Interferon does a lot in the tumor microenvironment to modulate multiple immune cell types and regulate multiple immune responsive genes and activate the inflammatory microenvironment in the tumor. It’s a great drug if we can find ways to harness its powerful tumor microenvironment activation properties. We reason that by taking Interferon Alpha and masking it, we could turn it into a locally activated immune modulator. We’ve actually engineered CX801 as a dually masked Interferon. We’ve masked both the Interferon domain, shown here in yellow, and also we have a steric mask, both of which are protease cleavable. In the tumor, the idea is that the mask removal unleashes the power of Interferon as an immune modulating agent within the tumor microenvironment. We have been in the clinic for a little less than a year. We’re dose escalating in melanoma.

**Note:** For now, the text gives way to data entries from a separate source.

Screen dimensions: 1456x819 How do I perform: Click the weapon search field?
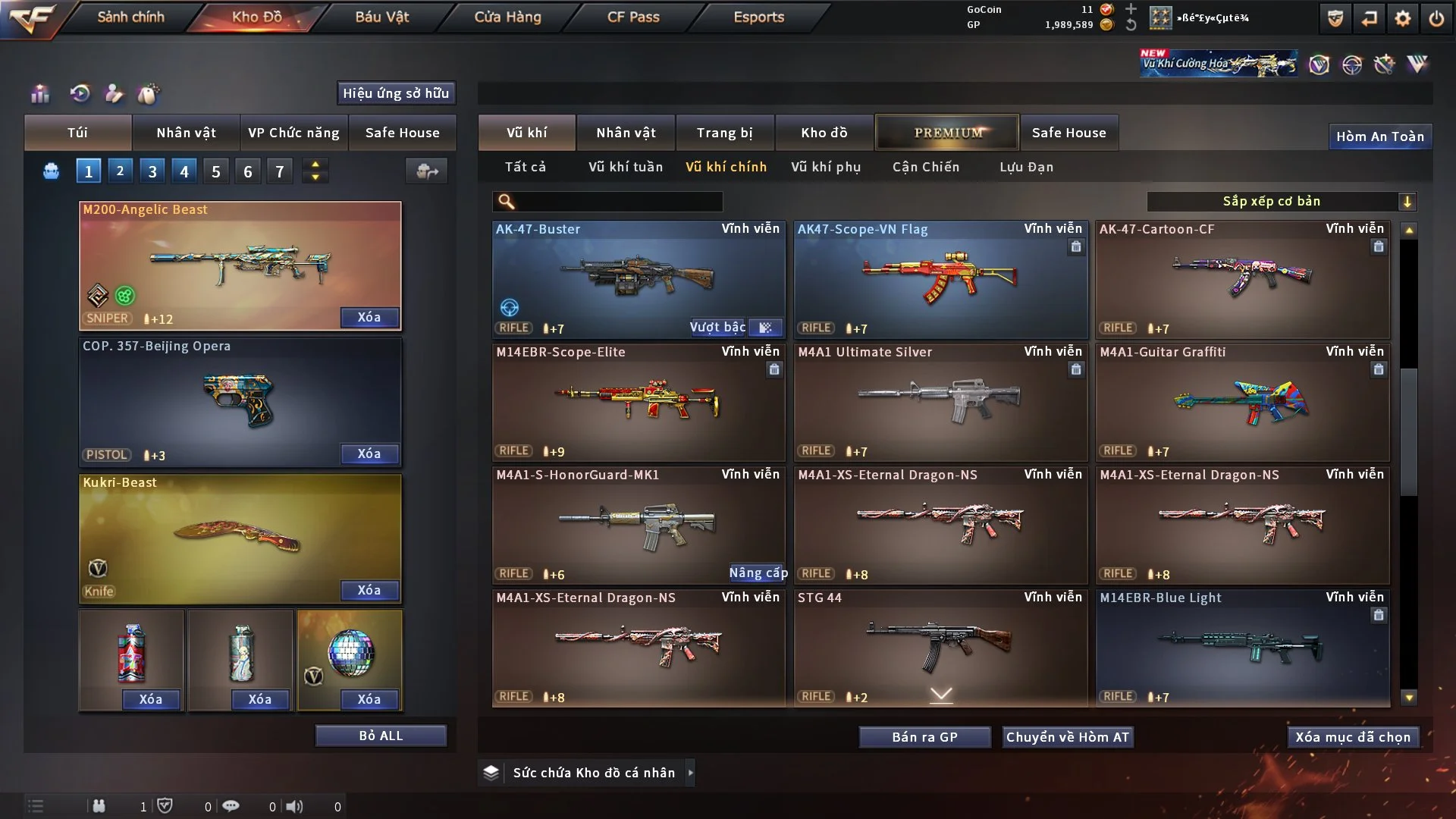pyautogui.click(x=618, y=202)
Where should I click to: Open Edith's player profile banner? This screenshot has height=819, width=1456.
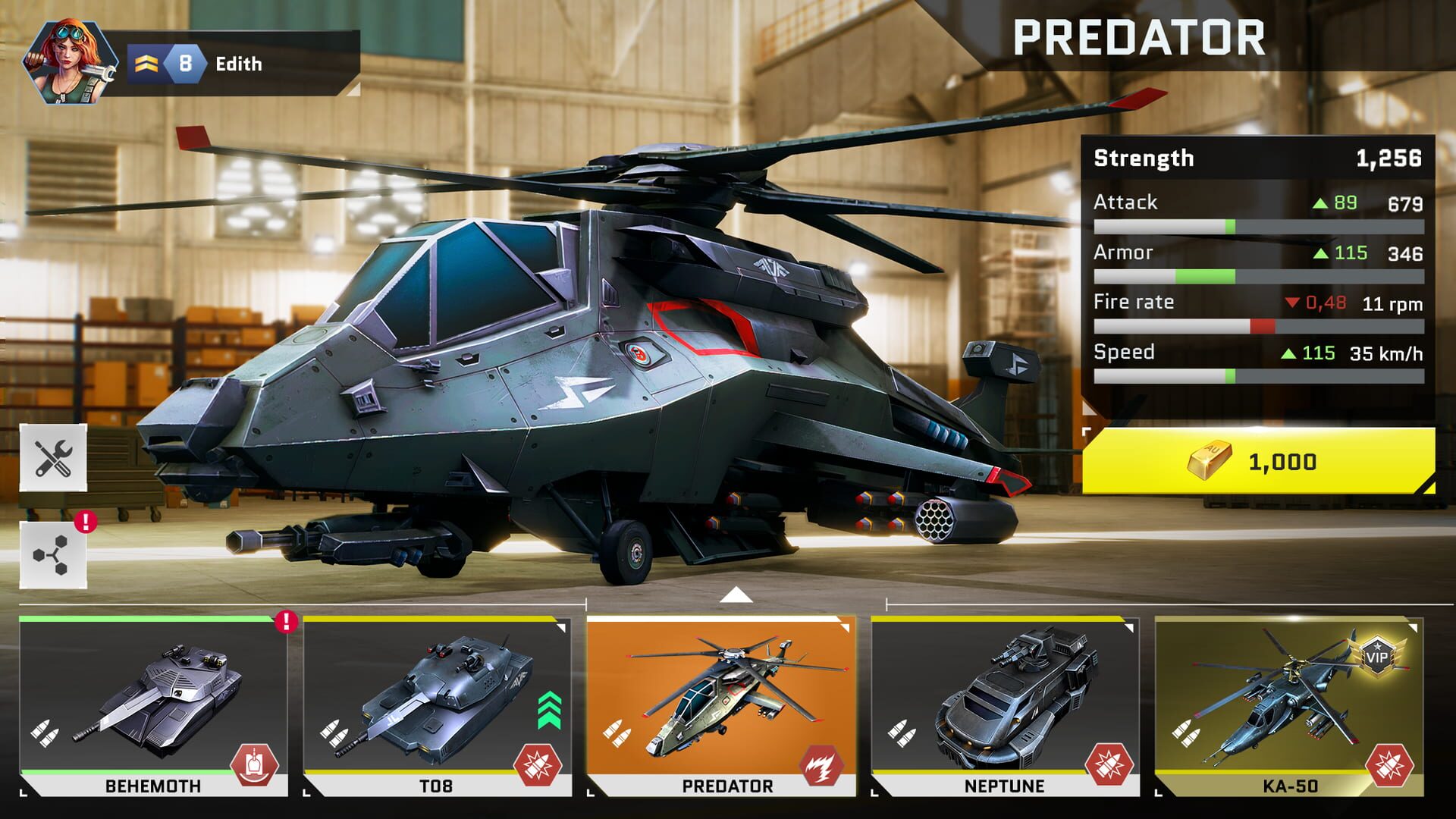pyautogui.click(x=228, y=64)
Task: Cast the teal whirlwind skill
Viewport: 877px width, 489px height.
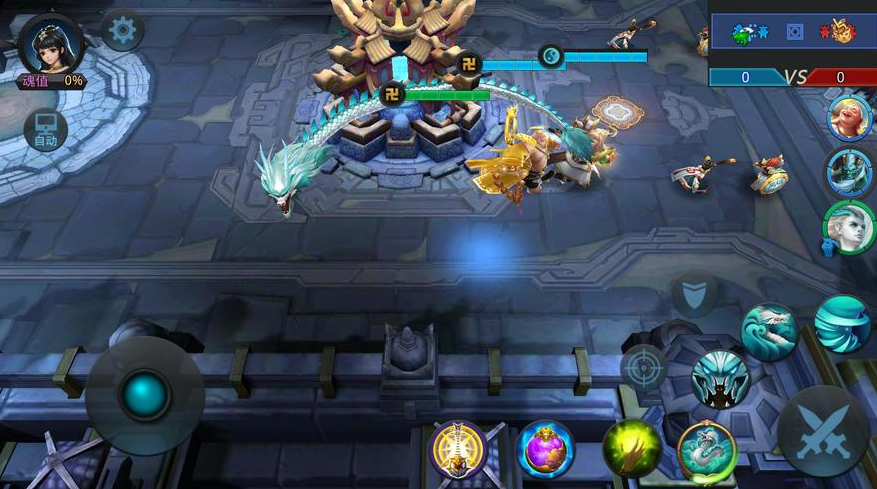Action: [842, 323]
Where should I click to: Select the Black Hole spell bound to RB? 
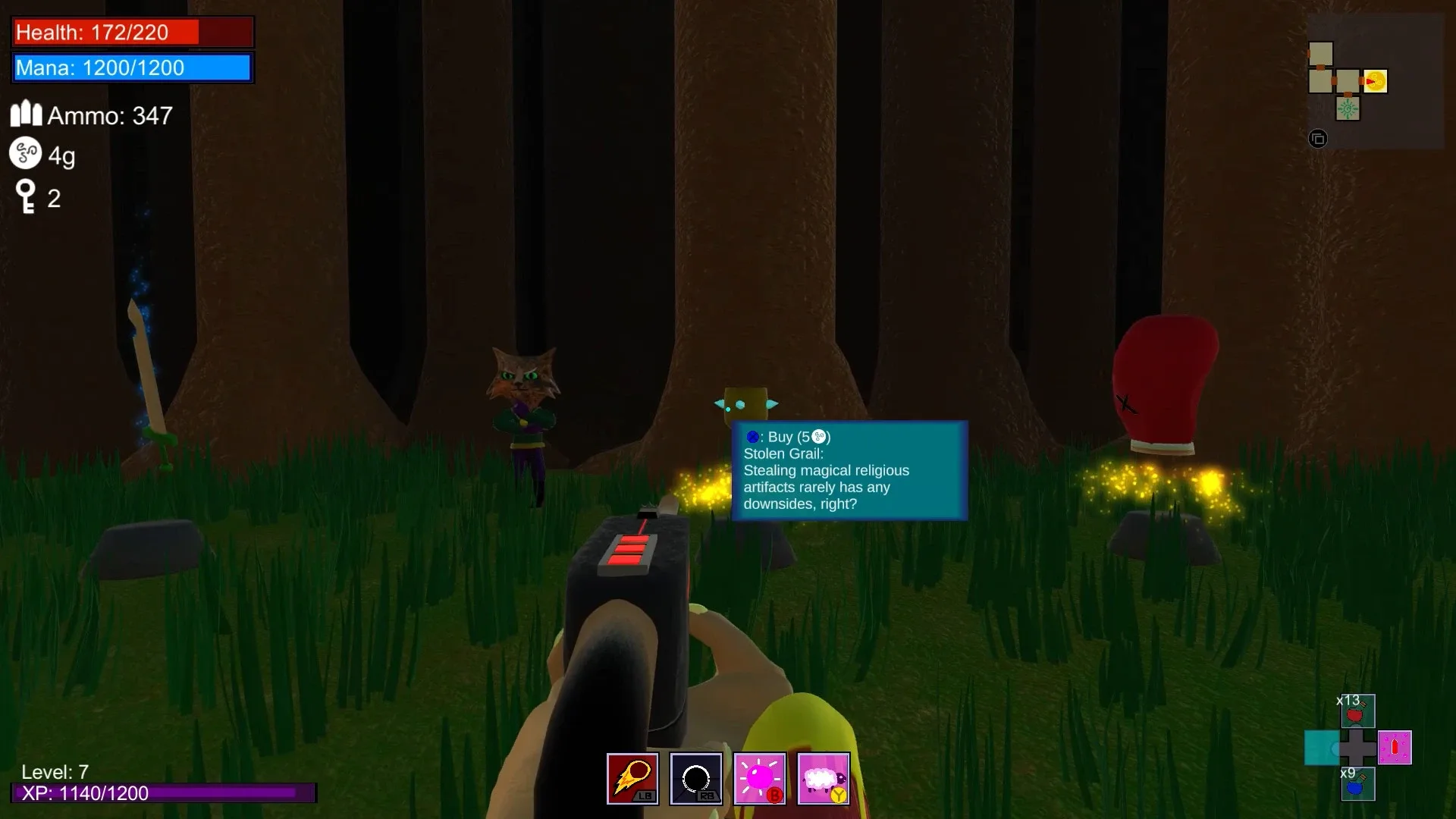(x=695, y=778)

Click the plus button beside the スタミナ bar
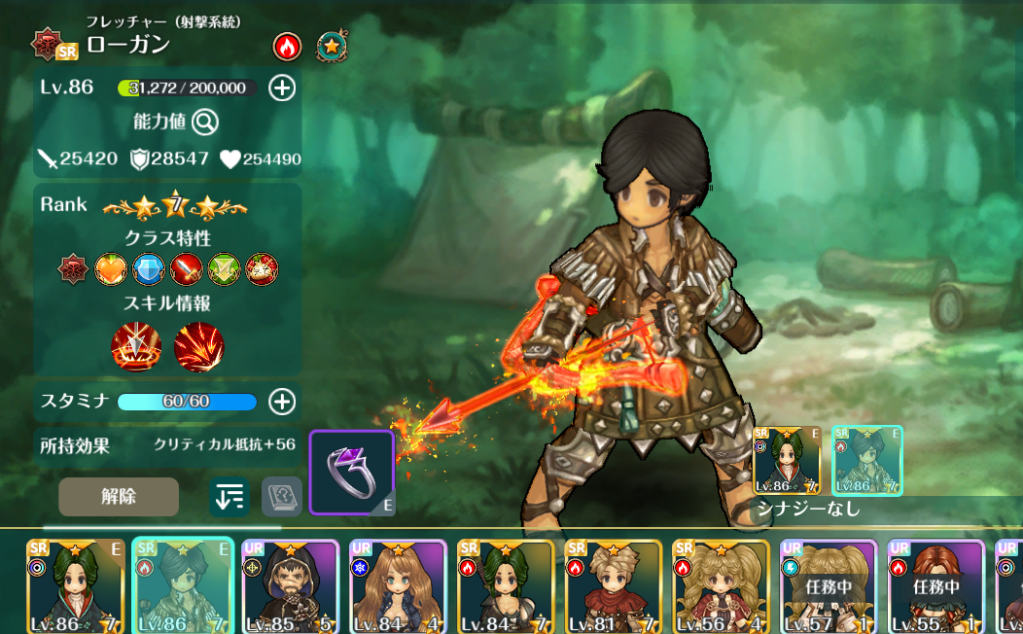(283, 402)
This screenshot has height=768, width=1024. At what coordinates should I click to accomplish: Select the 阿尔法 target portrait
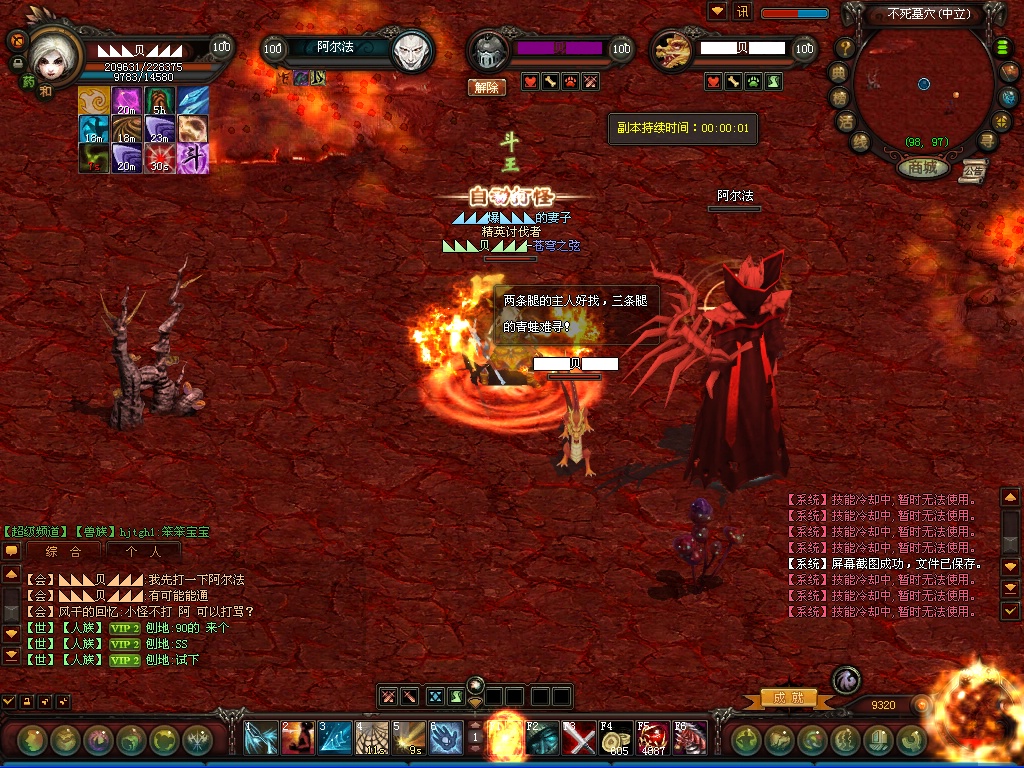411,50
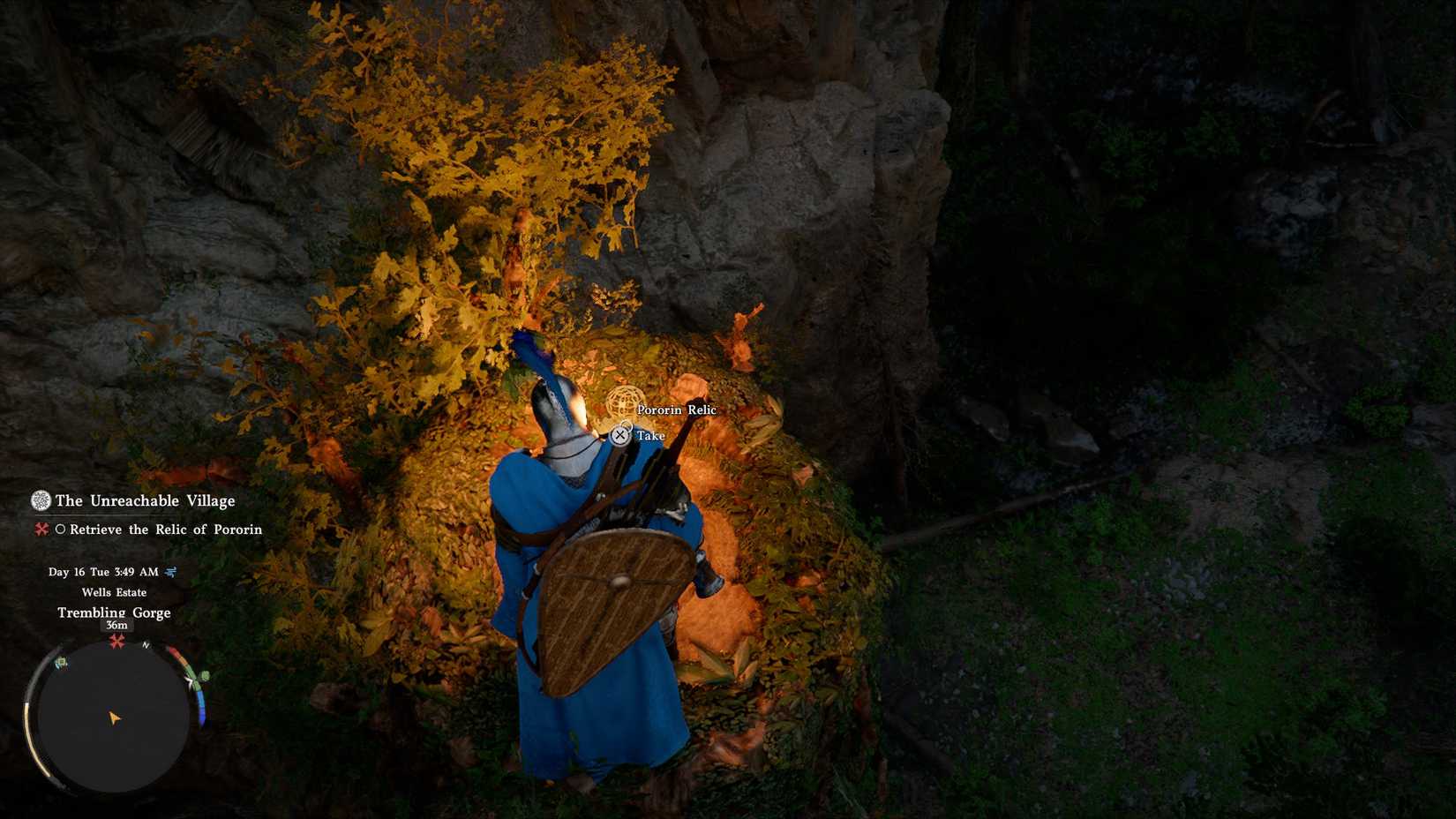Click the golden Pororin Relic pickup icon
The image size is (1456, 819).
click(626, 404)
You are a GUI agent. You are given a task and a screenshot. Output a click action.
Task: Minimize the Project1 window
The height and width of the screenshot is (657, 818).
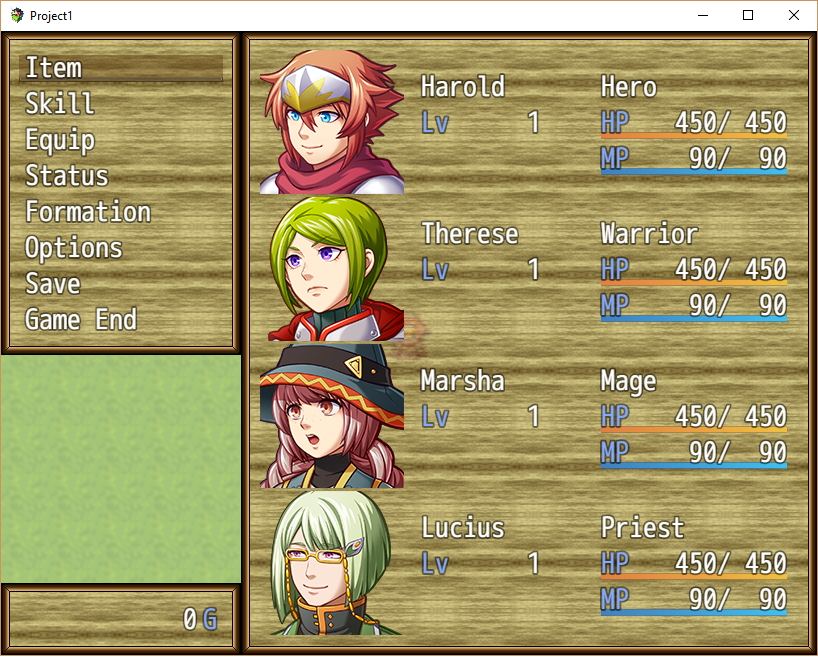(702, 16)
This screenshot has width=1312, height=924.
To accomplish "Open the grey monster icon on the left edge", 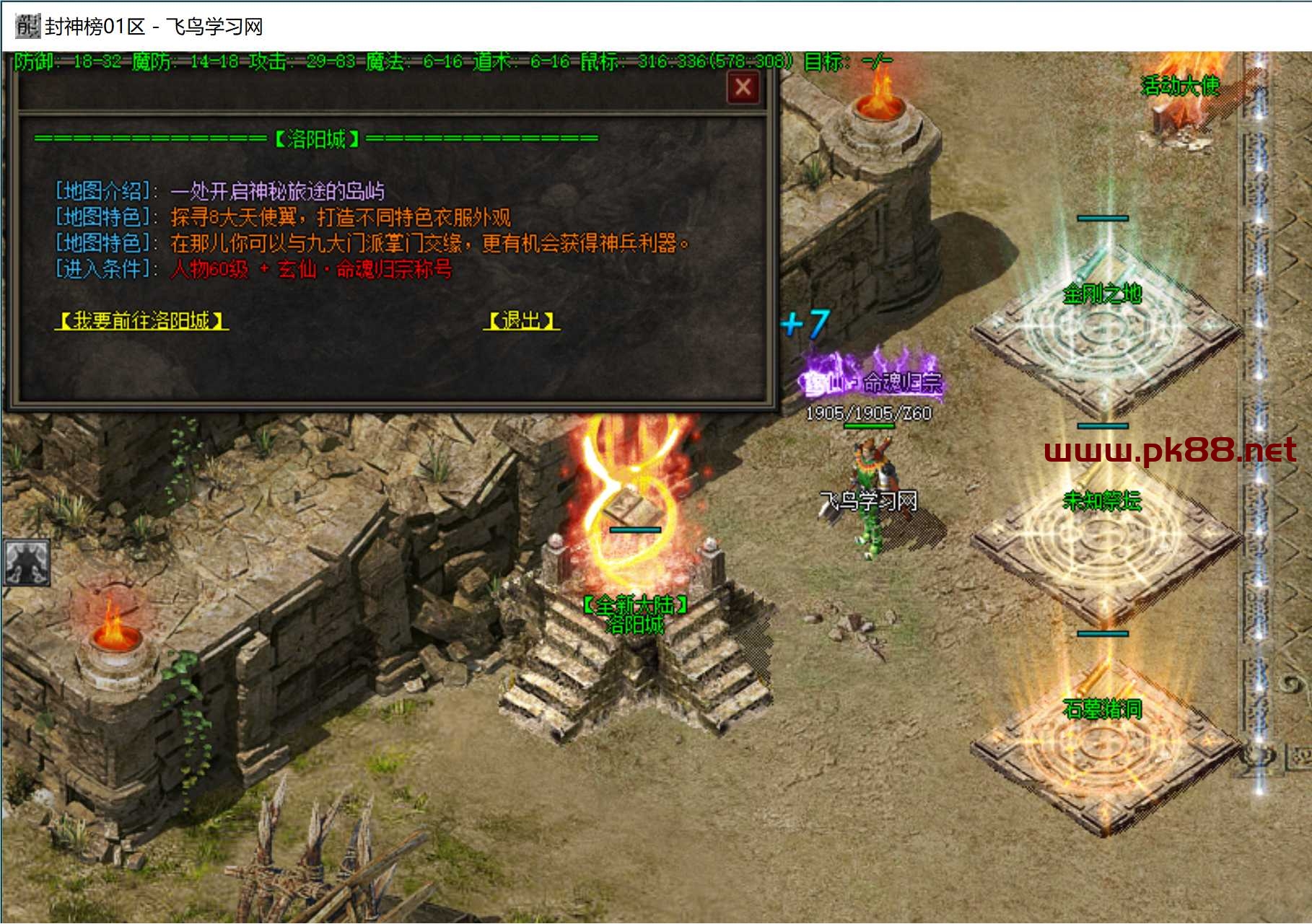I will pyautogui.click(x=27, y=561).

There remains a very high unmet need in late-stage melanoma, particularly in the post-checkpoint inhibitor setting. You can see an ideal opportunity for Interferon to reactivate the immune system in patients who have progressed on immune therapy such as Ipi/Nivo or Opduro/Lag. Dose escalation began last year. We quickly and successfully moved through several monotherapy dose levels, allowing us to open our combination cohort earlier this year. We treated our first patient in combination with Keytruda in Q2. The real concept here, the drug concept, is to demonstrate proof of concept with Keytruda, with anti-PD-1, in combination with Interferon, because we believe that Interferon will upregulate Interferon responsive genes, which actually include the checkpoint inhibitors PD-1 and PD-L1. It’s an ideal setting in which to reactivate the tumor microenvironment to become checkpoint responsive again by using this locally administered Interferon in melanoma. We’re really excited about this program.
We will have, as I mentioned, initial translational biomarker data from paired on-treatment biopsies later this year, with clinical results from the combination in melanoma coming in 2026. We have a supply agreement in place with Merck for access to Keytruda. Just to summarize then, for CX2051, initial, we think, impressive proof of concept demonstrated this year with our May disclosure. Really excited about this program. On track for phase one expansion data in 2026 in Q1. Planning our next study, which we believe could potentially be registrational to initiate in the first half of 2026, whilst we also initiate combination work and potentially move into other tumor types. Our conditional masked Interferon Alpha 2B, we have initiated our Keytruda combination and on track for initial data this year and combination data next year. It’s a terrific program across the company.
Thank you for your time and happy to answer any questions. Thank you very much.